> If you don't drive it on the road, it's not a car. What you want is for everyone to > own an aircraft. I like the words that article used: Personal Air vehicle. That's > what you want, not a "flying car". That's how what the Jetsons use would be > classified.
"You can't win this one." "I like the words that article used:" "roadable aircraft." That's what all those things are. Driving to the airport is nearly opposite in concept to flying home.
Is the "Skycar" not a "car?" The definition you cited is bull. "Car" is a shortening of "carriage," specifically "motorized carriage." "Carriage" meaning "a means of conveyance." So, everything; planes, trains, whatever, if it is a box around you with a motor attached. What makes the thing we call a "car" what it is, is that we have it with us at the place we are, and then have it still at the place we go to. A "flying car" needs to carry you from origin to destination, flying. And I'll accept that those things are true of those roadable aircraft. > You can see all kinds on youtube. Don't hate because they're not mass produced and > you (nor anyone here probably) can afford one, or could be bothered having to get an > FAA license and drive to the air strip to fly with it.

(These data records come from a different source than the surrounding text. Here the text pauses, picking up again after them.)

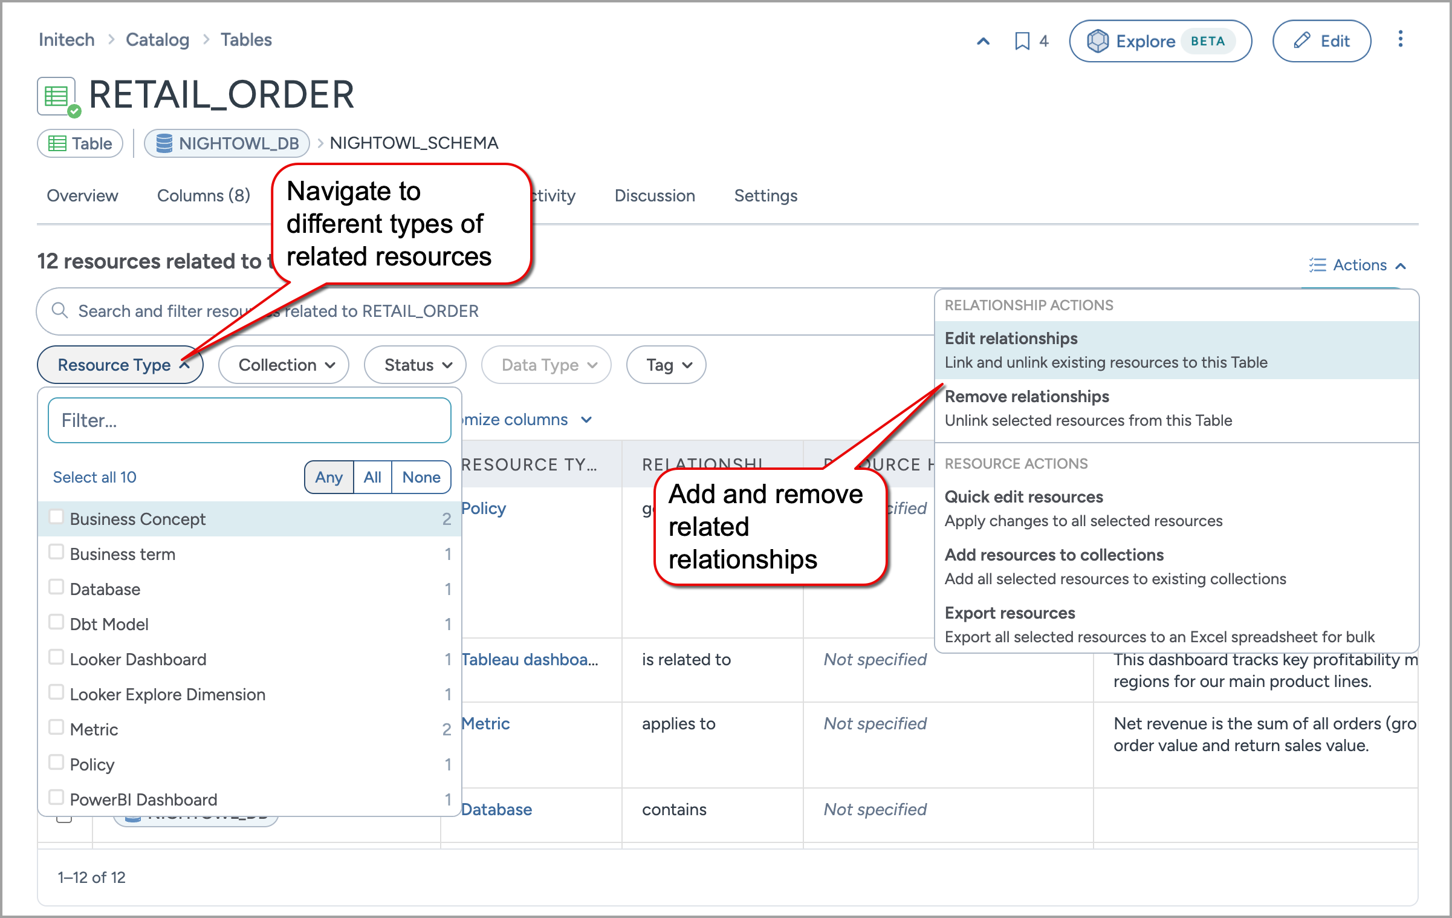
Task: Check the Business Concept checkbox
Action: (x=56, y=517)
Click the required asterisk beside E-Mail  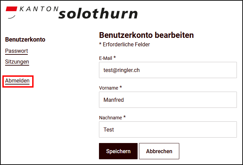click(115, 57)
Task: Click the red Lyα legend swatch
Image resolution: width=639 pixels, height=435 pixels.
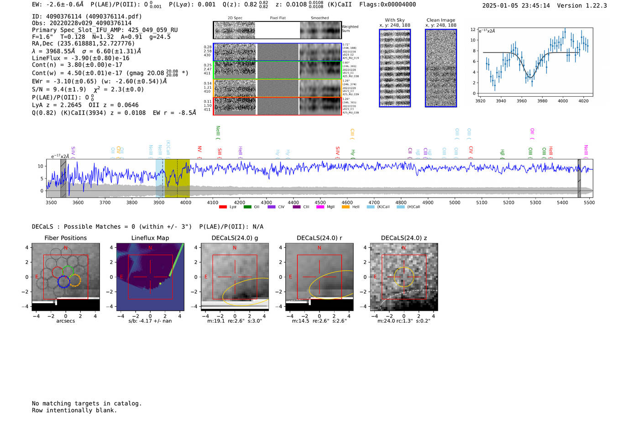Action: (223, 207)
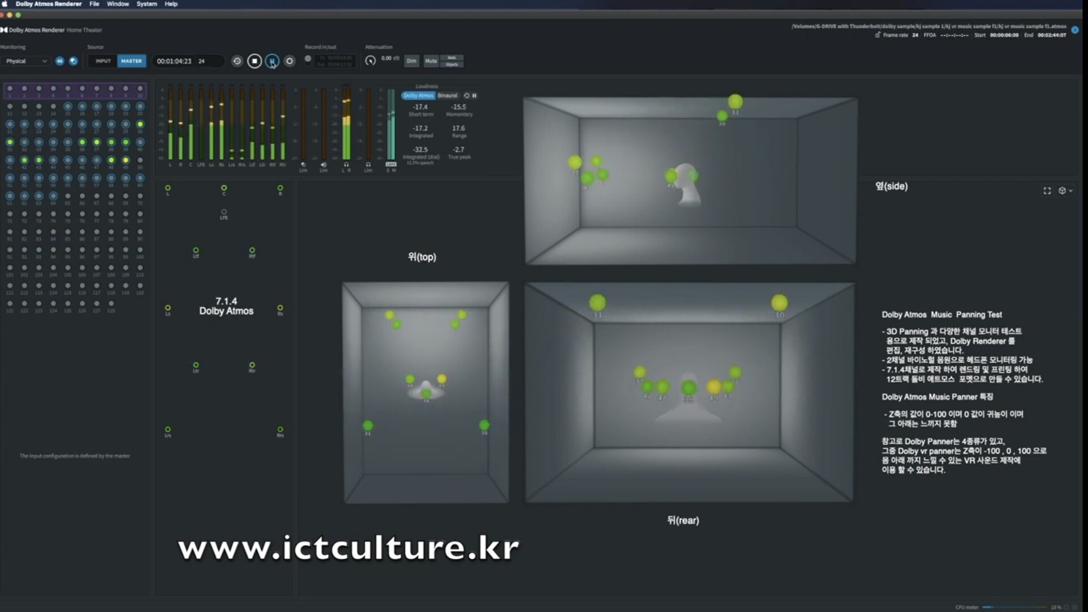1088x612 pixels.
Task: Open the Physical monitoring dropdown
Action: coord(26,61)
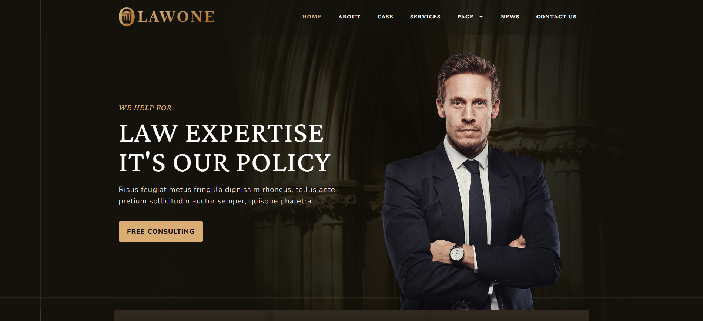Image resolution: width=703 pixels, height=321 pixels.
Task: Click the Risus feugiat description paragraph
Action: coord(227,195)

Not mass produced? That's the whole point: "...drew us all as basically Eskimos living in igloos with flying cars." If these planes were mass produced, and I could get my training and license at the Walmart next to the dealership for a fiver, they would still never work.
It can NEVER be practical for everyone to have an airplane in their driveway to use when commuting to work, shopping, or going to dinner. Those things are ONLY useable as airplanes that must be used as such, except that you can park them at home if you don't live too far from the airport.
If I had one, with all the training, and all the licensing, I would need to drive to the nearest small airstrip (a couple towns south), take off, and land... where? Back at the same place, since Aeroflex is the nearest place to my normal destinations. JFK? Yeah, I want to go the city, so I fly there, and can't use it on NYC's streets, so I leave it there and take a bus. Now put a million of them there.
Only a vehicle that can cope with traffic, that doesn't need to queue up to take off and land, and that can use preapproved air "lanes" as local as any road, rather than just major highways, can be something everyone could have and use. Yes, it is a "personal air vehicle," just as the thing in the driveway now is a "personal ground vehicle." Using a definition of "car" that was designed to describe the thing we use now is just semantics. If they were what we came to use, the definition would change to fit them, because the root meaning has been abandoned already.